Сергей Алексеев
Игры с хищником
Каждую ночь ему начала сниться дорога, что соединяла Ельню с Образцово.
Это был старый, извилистый проселок, отчего-то грязный во все времена года, с глубокими колеями и лужами, хотя обочины всегда оставались сухими, впрочем, как поля и перелески по обе стороны. Первый раз его пытались обустроить пленные французы. Говорят, они нарубили и навозили много лесу, выстелили лежневку и сверху насыпали песка, после чего долгое время путь между двумя городками называли гатью, хотя она давно сгнила и утонула в мягкой почве. Потом пленные немцы вырыли канавы по обе стороны, навозили гравия и камня, отсыпали и вымостили все семь километров, после чего дорогу стали называть каменкой. По ней любили гулять фабричные девушки, поскольку это теперь было единственное в городе всегда сухое место; взявшись под руки, они выстраивались в шеренгу, а то и две-три, если не было ночной смены, и так шли до Сычиного Гнезда – мельничной плотины на речке Ельне. Там они сидели на травянистом берегу, иногда жгли костры и пели песни, в общем, тосковали без парней. Но когда в Образцово пригнали из Германии танковую часть, здесь возникло гульбище и гармошки можно было слышать в Ельне. Танцы и пляски устраивали прямо на широкой замощенной плотине, огороженной бревнами, на которых можно было посидеть, а чтоб светло было, костры разжигали или танкисты на своей полуторке фары включали. И хотя саму мельницу сожгли еще перед войной – оставалась только плотина да обгорелые с одной стороны, высокие сухостойные ели, где когда-то была изба мельника, – но все равно слава ходила дурная, мол, нехорошее это место, проклятое, мельничный омут, дескать, не одну жизнь человеческую погубил.
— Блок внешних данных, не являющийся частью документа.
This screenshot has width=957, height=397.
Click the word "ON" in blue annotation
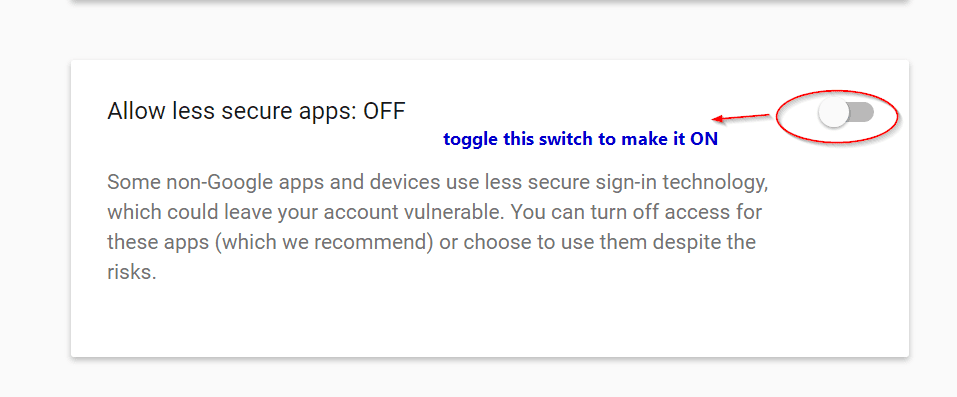[x=704, y=139]
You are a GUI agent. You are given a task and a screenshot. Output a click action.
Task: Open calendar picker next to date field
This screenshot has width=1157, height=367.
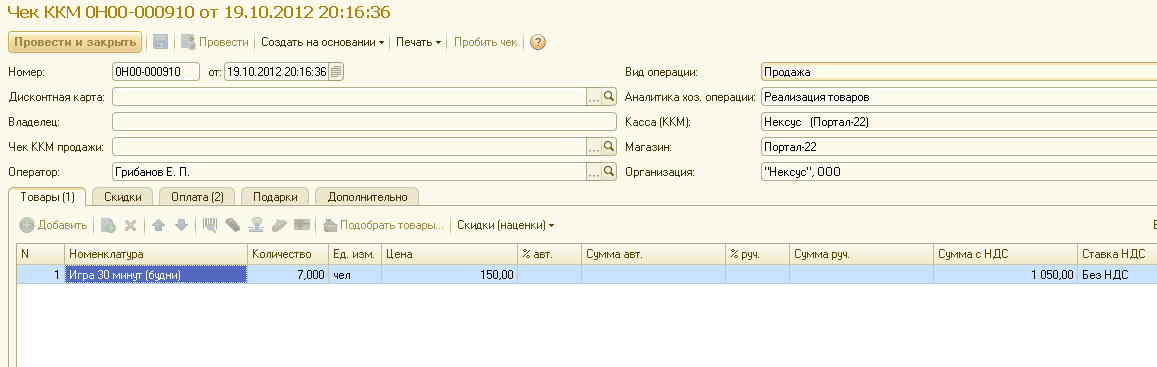click(x=336, y=72)
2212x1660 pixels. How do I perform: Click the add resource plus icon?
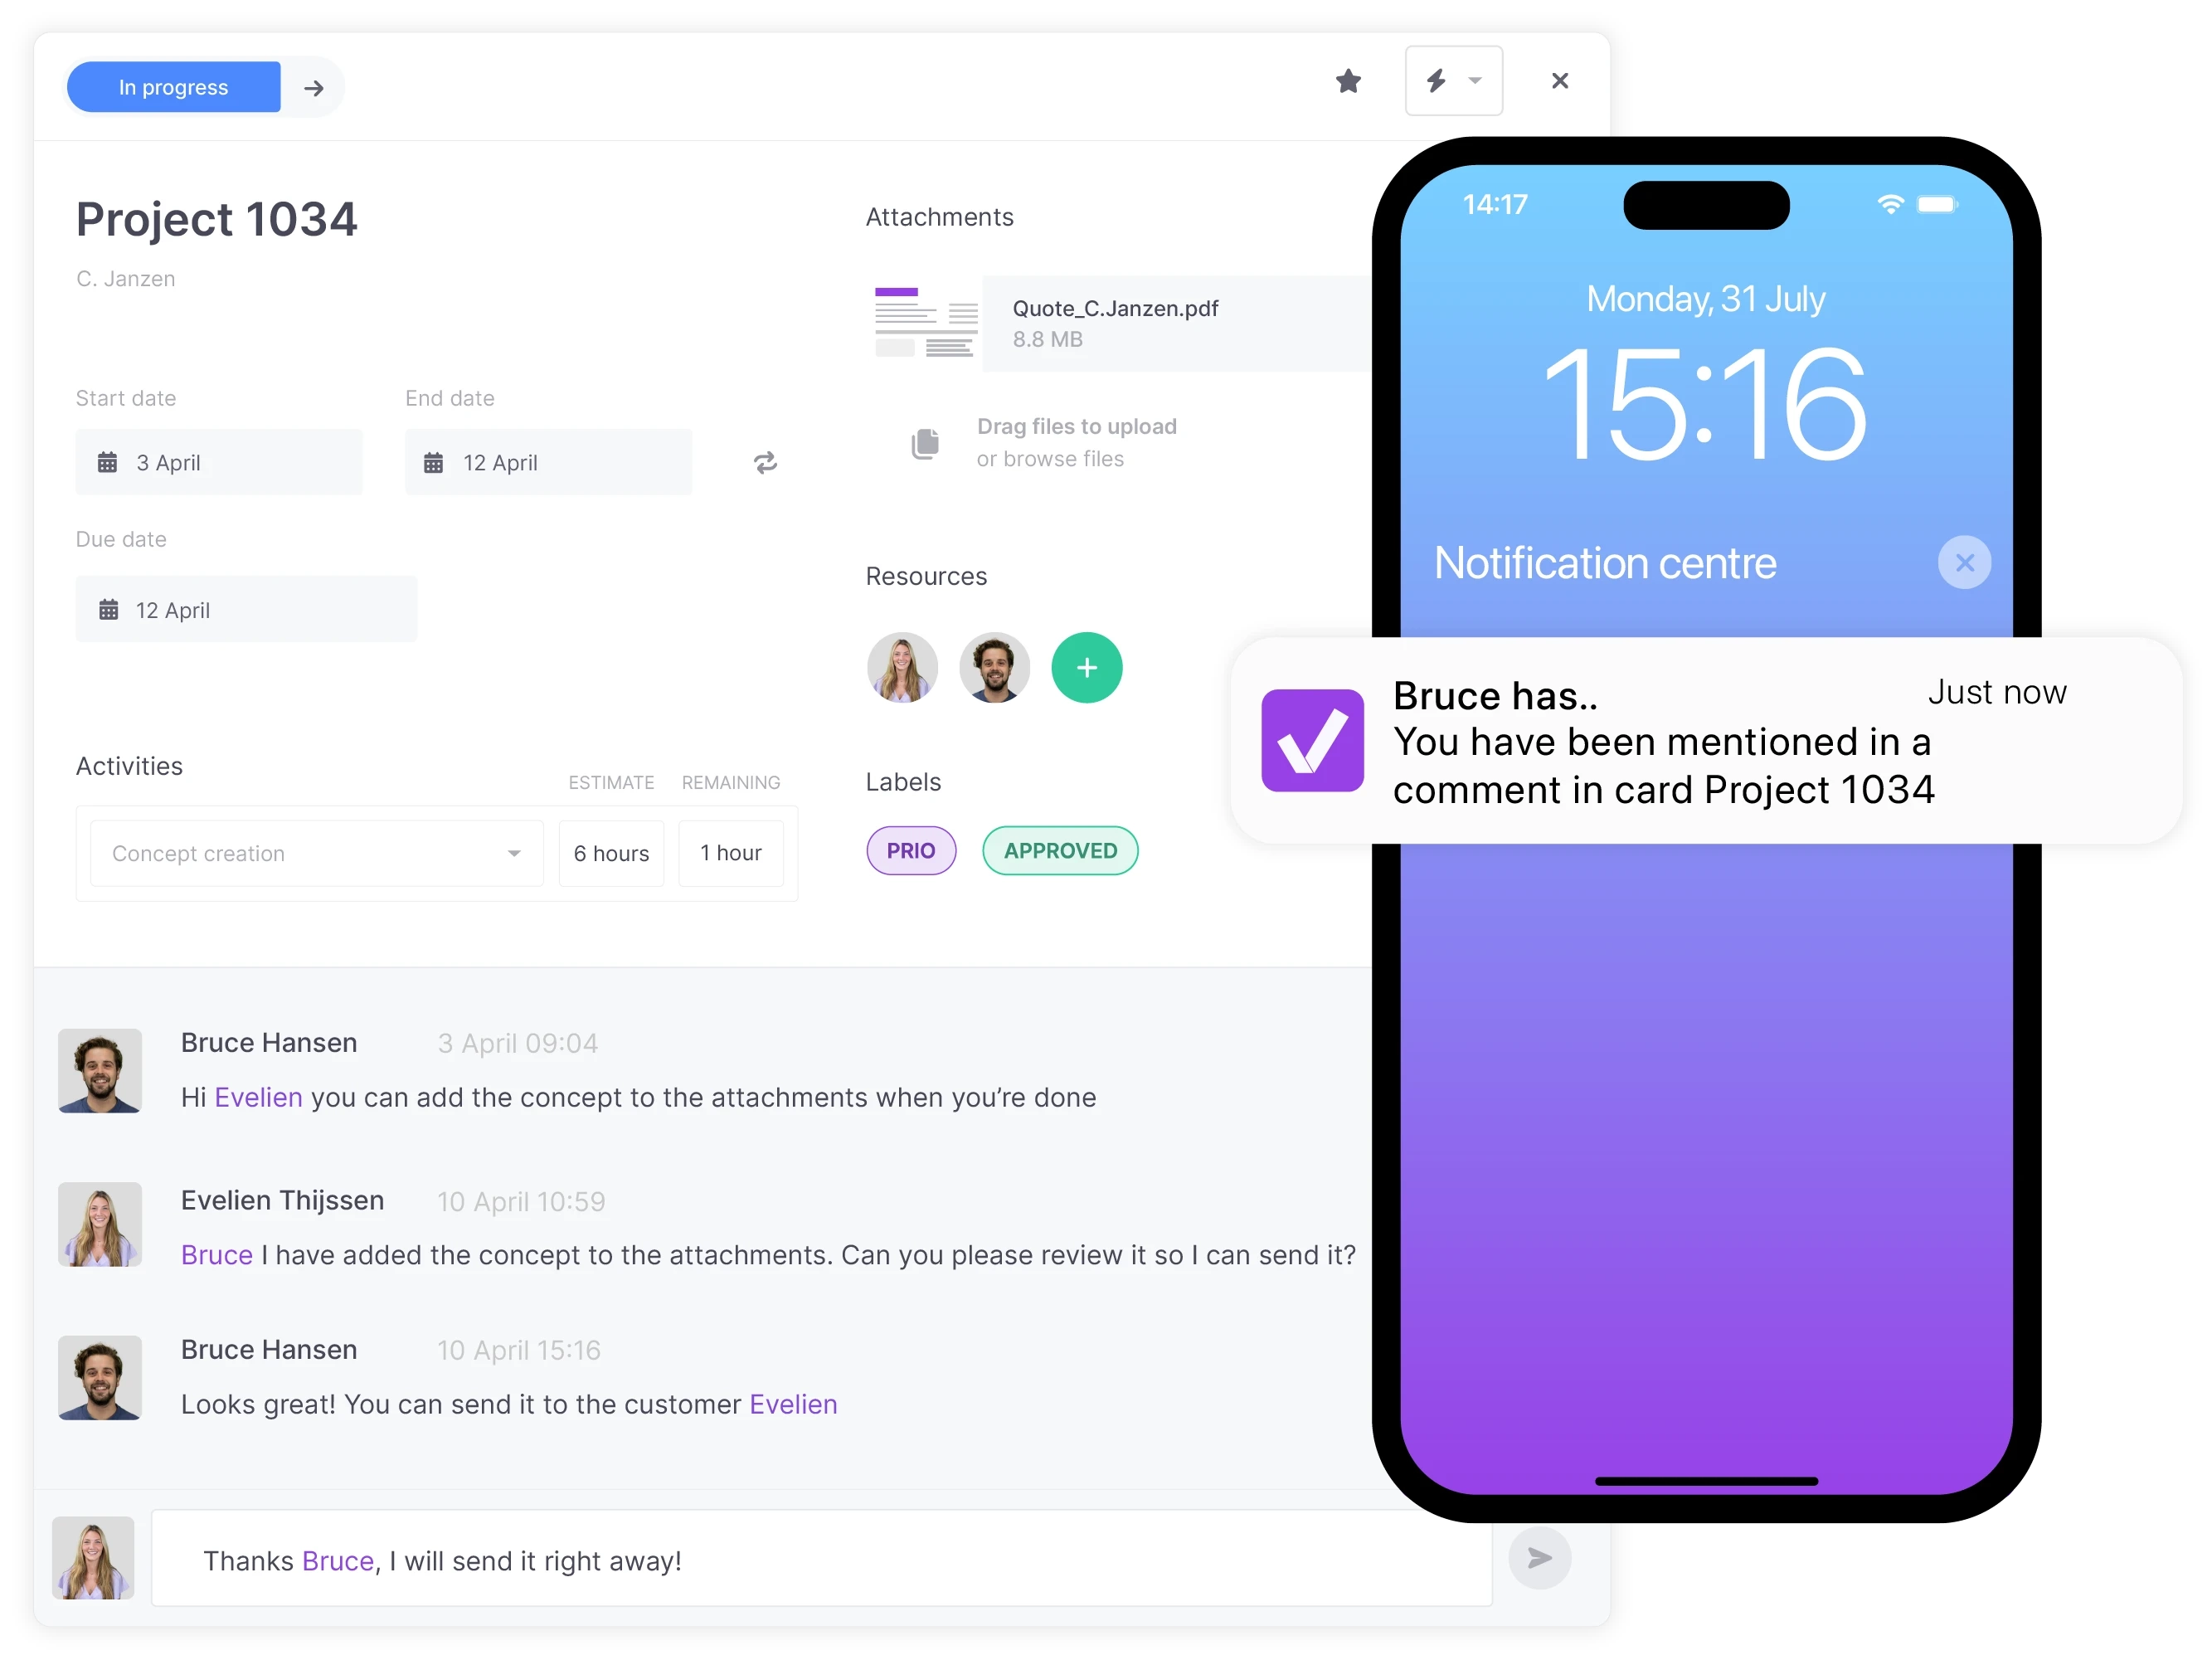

А еще ельнинские старухи пугали, будто где-то в сухих кронах елок живет старый сыч, который бесшумно вылетает ночью из своего гнезда и клюет в макушку простоволосых девок, но которые в платочках, не трогает. Если же какая ему понравится, так он когтями в волосы впивается, поднимает и уносит в свое гнездо, после чего девицы беременеют и, дабы грех скрыть, бросаются в омут. На эти россказни никто особого внимания не обращал, потому что страшная война затмила прежние страхи и предрассудки, однако все равно фабричные, если надо было отойти со света в темноту, обязательно повязывали косынки, а если вдруг над гульбищем появлялась ночная птица, громко смеялись и хватались за головы.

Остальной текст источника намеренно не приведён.